Case Presentation: An 83-year-old male with past medical history of hypertension managed chronically with hydralazine presented to the hospital complaining of acute onset of dyspnea, fever, and cough. He was treated for community acquired pneumonia with incomplete resolution of his symptoms. One month later he returned with fatigue and hemoptysis. Work up was significant for new anemia and acute hypoxemic respiratory failure. Physical examination revealed an aphthous ulcer on his tongue and diffuse bilateral pulmonary crackles. Imaging of his chest showed bilateral multifocal ground glass opacities and consolidations concerning for pneumonia and antibiosis was resumed. Subsequent urinalysis showed hematuria, raising suspicion for possible pulmonary renal syndrome. He underwent bronchoscopy, which was consistent with diffuse alveolar hemorrhage. Extensive infectious work up was unremarkable. Serological workup showed positive ANA, positive dsDNA, positive anti-histone antibody consistent with a picture of drug induced lupus. A positive p-ANCA did bring up the question of whether this could be ANCA vasculitis however follow up MPO was negative and PR-3 antibodies were equivocal on two separate occasions making this less likely. Patient underwent lung biopsy with histology demonstrating intra-alveolar hemosiderin laden macrophages, capillaritis, and vasculitis in medium-sized arteries. He later underwent kidney biopsy which demonstrated diffuse mesangial proliferative glomerulonephritis consistent with lupus vasculitis further supporting the diagnosis drug-induced lupus. He was treated with steroids with resolution of his hemoptysis and improvement in his respiratory status and safely discharged home with instructions to never resume hydralazine.

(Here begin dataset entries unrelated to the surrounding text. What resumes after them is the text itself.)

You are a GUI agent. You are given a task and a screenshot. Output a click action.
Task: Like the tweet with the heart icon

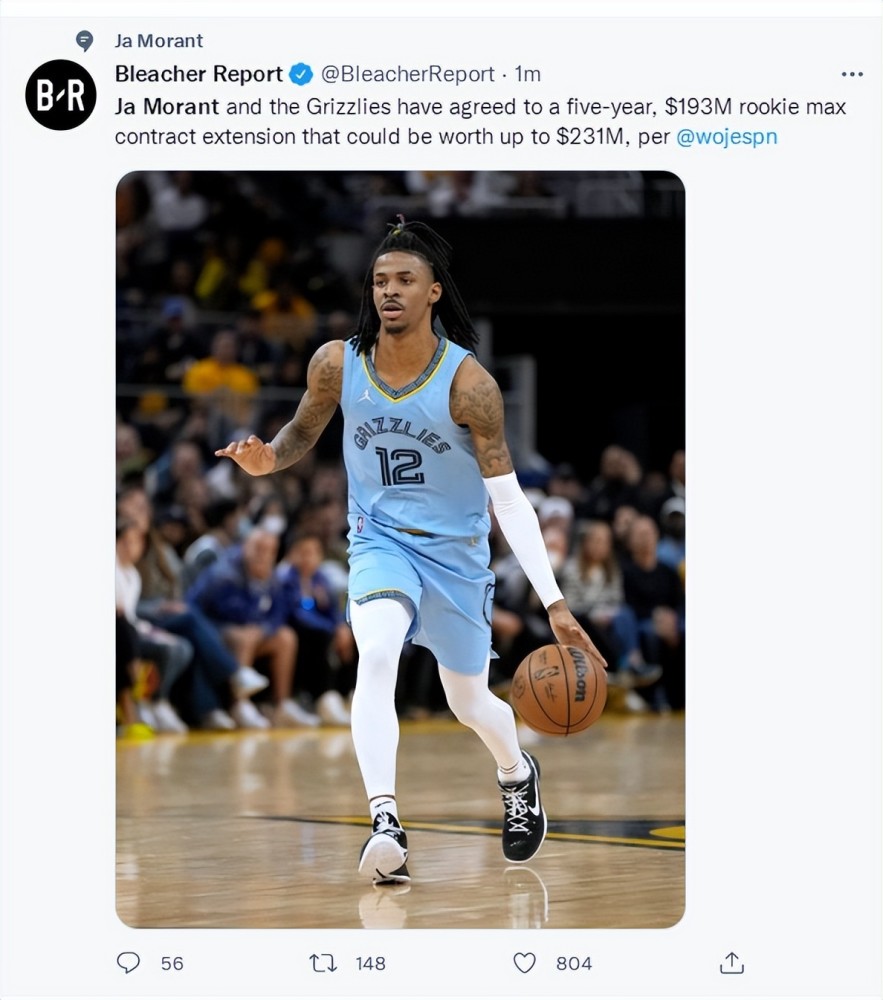[x=525, y=963]
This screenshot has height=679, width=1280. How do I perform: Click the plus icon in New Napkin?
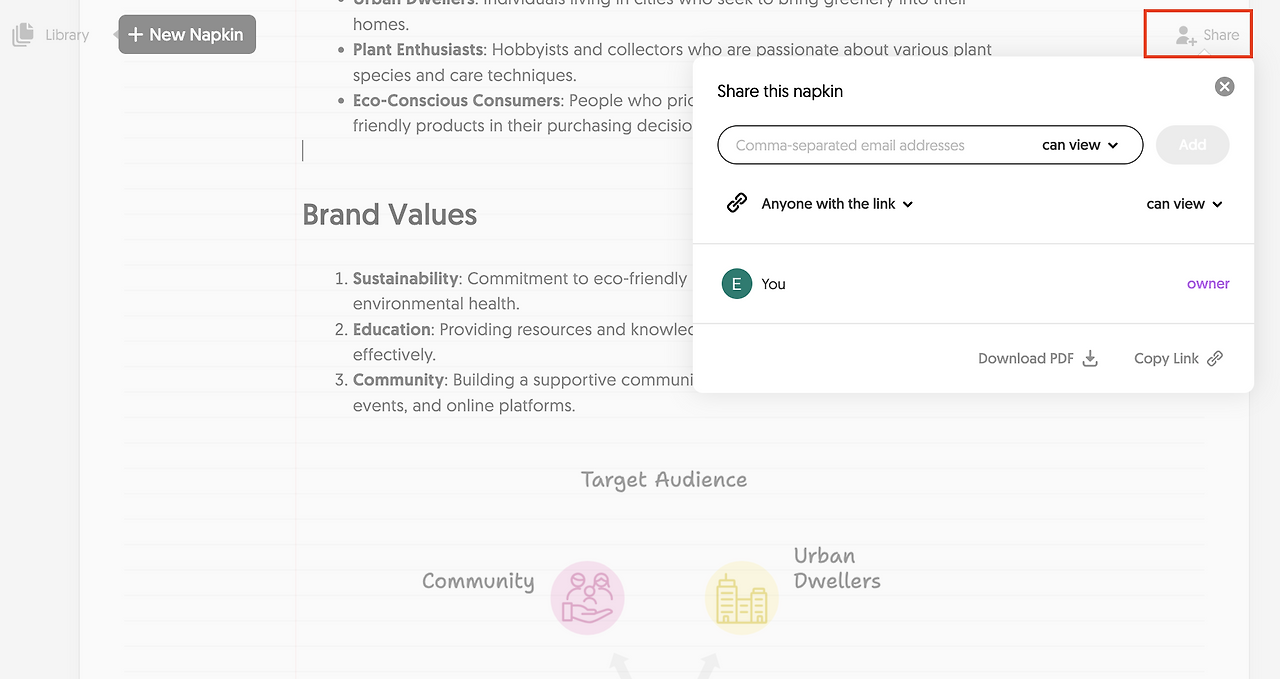[x=136, y=35]
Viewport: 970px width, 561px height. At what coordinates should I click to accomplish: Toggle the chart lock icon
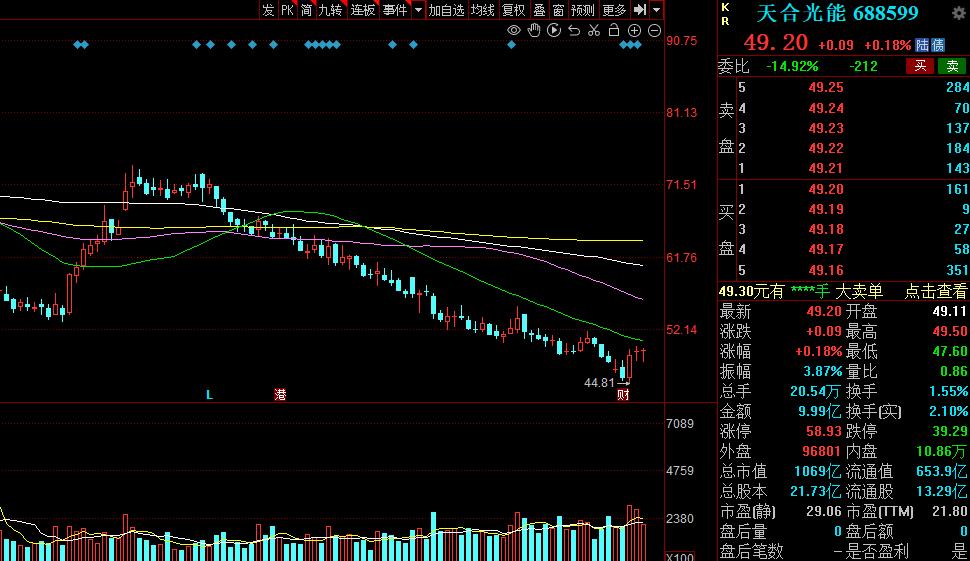click(x=614, y=30)
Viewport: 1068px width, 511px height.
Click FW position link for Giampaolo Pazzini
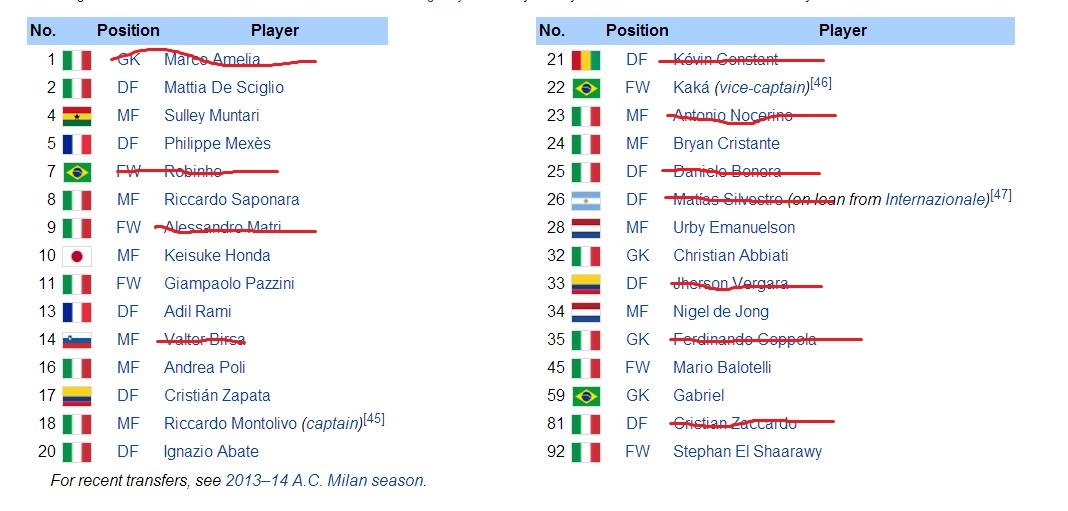click(128, 284)
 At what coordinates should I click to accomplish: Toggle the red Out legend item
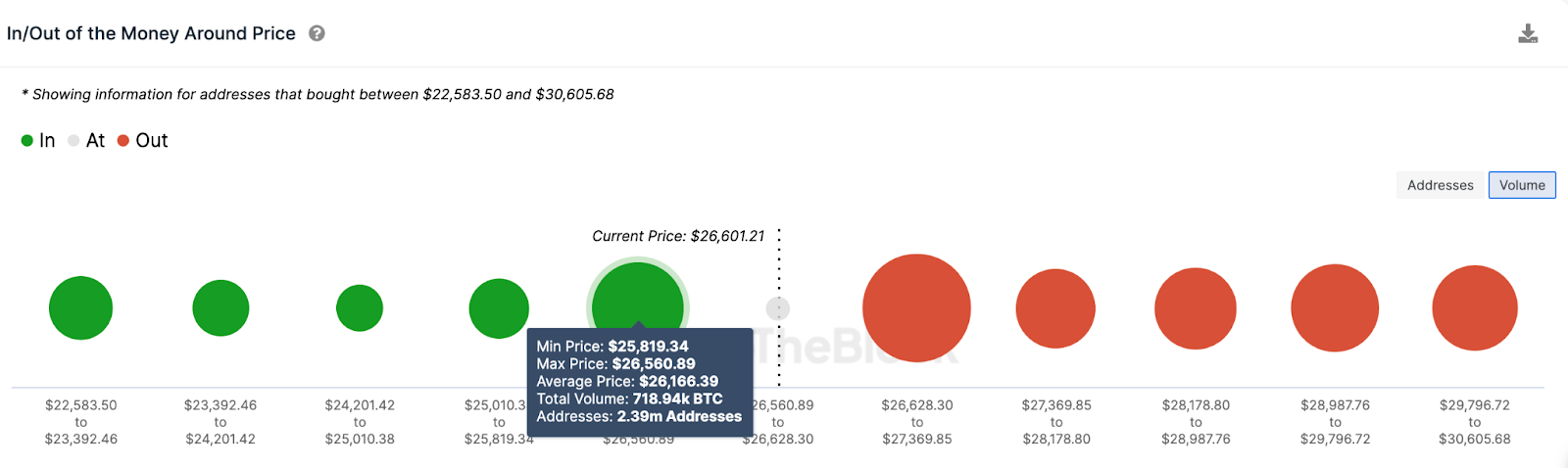click(143, 141)
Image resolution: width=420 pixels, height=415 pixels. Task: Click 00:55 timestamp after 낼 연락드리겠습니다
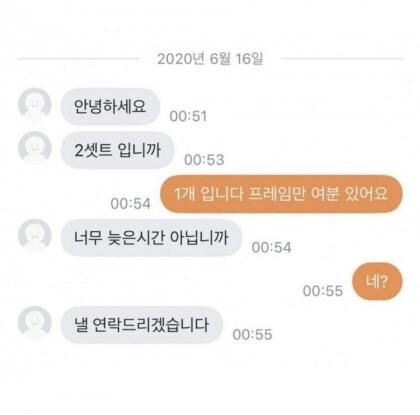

Discussion: Although recently falling out of favor, hydralazine is still frequently used to treat hypertension. Generally thought a benign medication, 5-10% of patients develop a syndrome called drug induced lupus or in some cases a more severe syndrome called ANCA associated vasculitis. Both are drug triggered autoimmune phenomena of unknown etiology. Onset of symptoms can be months to years after initiation of medication making diagnosis difficult. This case demonstrated features of both drug induced ANCA vasculitis and drug induced lupus. Because neither MPO and PR3 antibodies were elevated and renal biopsy showed mesangial proliferation, a pattern more consistent with a lupus like picture, he was diagnosed with drug induced lupus. Hydralazine induced lupus commonly presents as arthralgias, myalgia, and fevers with skin involvement seen in up to one third of patients. It is rare to see glomerulonephritis in these patients and even rarer yet to see an associated pulmonary vasculitis presenting as diffuse alveolar hemorrhage. Diffuse alveolar hemorrhage is characterized by drop in hemoglobin, respiratory compromise and pulmonary opacities seen on imaging. Diagnosis requires bronchoscopy which will show increasing hemorrhagic return in the bronchial washings. Prompt diagnosis is vital in light of the high morbidity and mortality diffuse alveolar hemorrhage portends.

Conclusions: We present a rare case of hydralazine induced lupus presenting as diffuse alveolar hemorrhage in a hypertensive patient treated with hydralazine. Without frank hemoptysis milder forms of diffuse alveolar hemorrhage can easily be missed and diagnosis requires high suspicion. It is vital to keep it on the differential as outcomes can be fatal.

IMAGE 1: CT Chest demonstrating multifocal ground glass opacities with peribronchiolar opacities and wall thickening and bilateral pleural effusions more prominent on right than left.